Benjamin ha affermato che il gasdotto, insieme a nuovi terminal in Polonia e Lettonia per ricevere le spedizioni di GNL e nuove normative per aumentare l’interdipendenza e ridurre le barriere, fa parte della più ampia strategia europea per allentare il monopolio energetico detenuto da società statali russe come Gazprom. Schmidt, ricercatore associato all’Università di Harvard ed ex consulente europeo per la sicurezza energetica presso il Dipartimento di Stato americano.
Ha aggiunto che anche le reti elettriche più potenti possono funzionare solo se sono protette. “Questi sono tutti componenti essenziali della sicurezza dell’approvvigionamento e di un mercato che funziona bene, ma se non hai sicurezza fisica e sicurezza informatica per supportare quel mercato, ti ritroverai con quelli che sono considerati fallimenti efficaci”, ha affermato .

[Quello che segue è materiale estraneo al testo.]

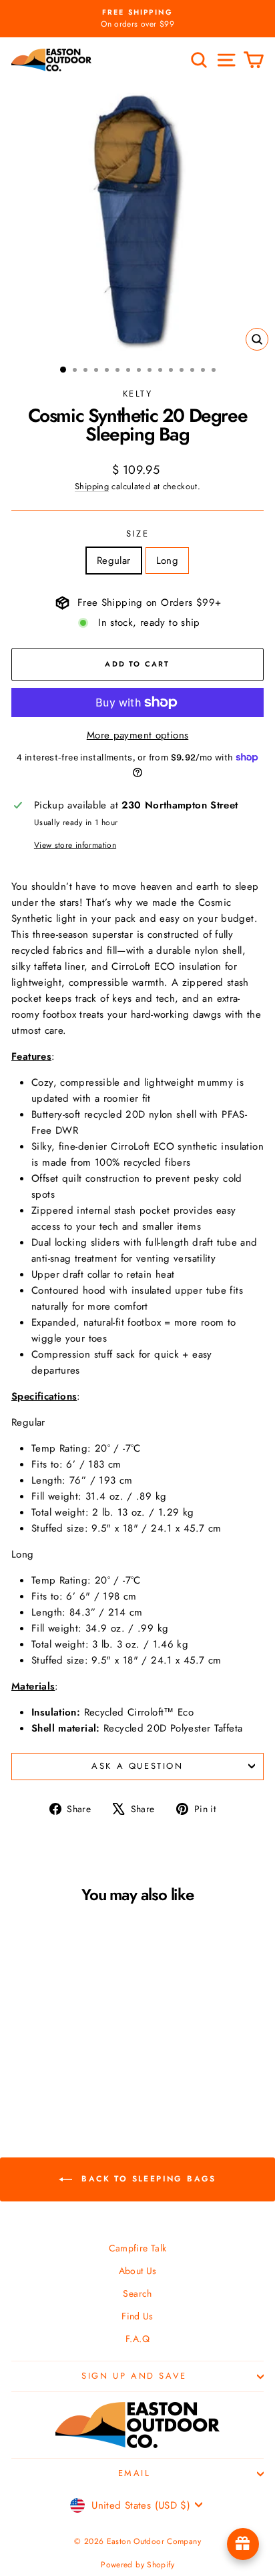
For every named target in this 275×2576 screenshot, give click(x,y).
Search (137, 2293)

Il Baltic Pipeline è la terza grande linea di gas operante sotto il Mar Baltico, insieme agli ormai lacerati gasdotti Nord Stream. Il gasdotto polacco inizia nel Mare del Nord a ovest della Danimarca, dove si dirama dall’Europipe II, uno di una rete di migliaia di chilometri di gasdotti che trasportano il gas naturale norvegese nell’Europa settentrionale attraverso il Mare del Nord.
Con i due gasdotti di Nord Stream ora danneggiati, il mezzo più efficiente della Russia per trasportare il gas verso l’Europa è stato interrotto. Sebbene entrambi fossero pieni di quantità limitate di gas, le due arterie del Nord Stream non trasportavano carburante al momento dell’attacco, perché la Russia ne ha chiuso 1 e la Germania non ha mai permesso che 2 iniziasse.

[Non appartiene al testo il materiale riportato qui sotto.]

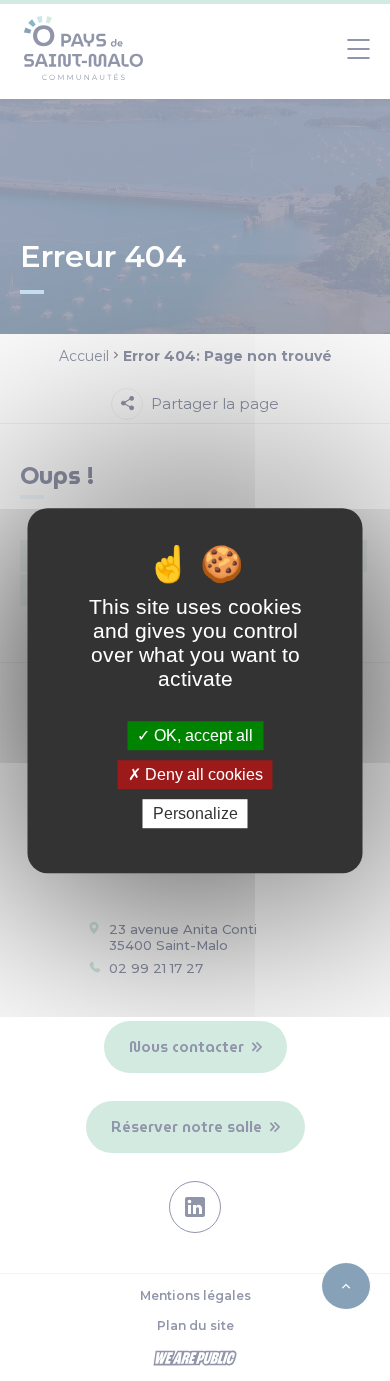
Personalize (195, 813)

I sospetti attacchi agli oleodotti hanno allarmato la Nato ei Paesi europei, che hanno intensificato i pattugliamenti nel Mar Baltico. La società polacca che gestisce i gasdotti baltici, Gaz-System, ha affermato che, insieme alle autorità polacche, l’estensione del nuovo gasdotto sottomarino è monitorata “su base continuativa da servizi operativi specializzati”. Gas System ha rifiutato di entrare nei dettagli.
Gli esperti sottolineano la vulnerabilità di tutte le infrastrutture sottomarine, che oltre alle condutture elettriche includono le migliaia di chilometri di cavi di comunicazione che sono rimasti bloccati negli ultimi decenni sul fondo dell’oceano per collegare un mondo globalizzato. Mantenerlo al sicuro è praticamente impossibile, ha detto al collettivo tedesco RND Johannes Peters, esperto del Center for Naval Strategy and Security dell’Università di Kiel.